I have a fundamental question for my understanding of the transformer network. Andrew describes the Q as queries, like “Who is…” But I assume this is only for intuition, the training of the transformer will find the matrix W_Q that is used to map the input x to the Q matrix.
So for a trained transformer, W_Q is frozen and a human cannot understand the interpretation.
So my questions are:
For multi-headed attention, how to prevent that each head is converging to the same weights. I mean the intuition is that different heads represent different questions. But how to ensure this richness? In principle, all heads could converge to the same attention?
I assume that after training, the weights are fixed but how can the model generalize to a completely different sentence? A different sentence should provide another set of A’s but the W_Q, W_K and W_V are fixed, right? It would be nice with some intuition here…
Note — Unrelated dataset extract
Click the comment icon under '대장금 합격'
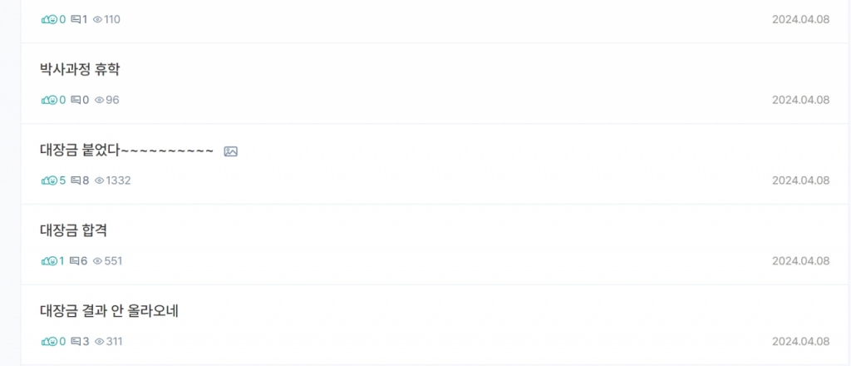 [x=76, y=262]
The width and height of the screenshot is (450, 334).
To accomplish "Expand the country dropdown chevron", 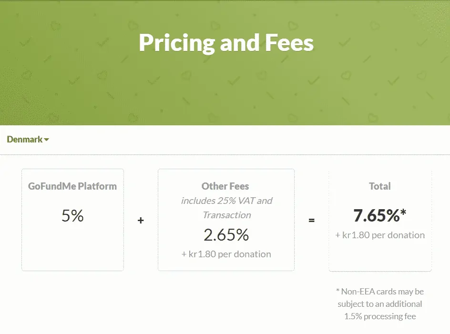I will (x=46, y=140).
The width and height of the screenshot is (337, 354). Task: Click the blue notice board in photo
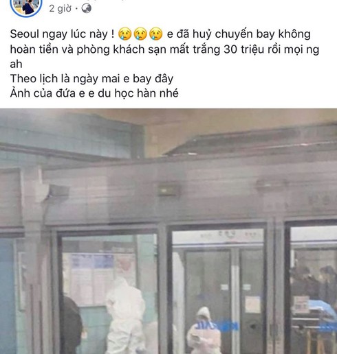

By initializing the weights randomly for each head, you break symmetry, and you will benefit from having multiple heads. It is similar to the symmetry-breaking problem Prof Andrew Ng is talking about in the course and which Paul also is writing about in the FAQ:
More recent studies show that it is possible to prune heads and keep only the most important subset:
Your other question is the same as in how any neural network can generalize to new data. For example, suppose one head learns to pick out the subject in a sentence, and another head’s weights find the verb candidates of a sentence. Then, in later layers, the model might use the subject to pick the correct verb (she plays, we play, etc.). Sure enough, this will generalize to other sentences as well, right? However, if the training data only contains present tense verbs, the model will struggle to generalize to different verb tenses. Hence, you need high-quality training data to be able to generalize well.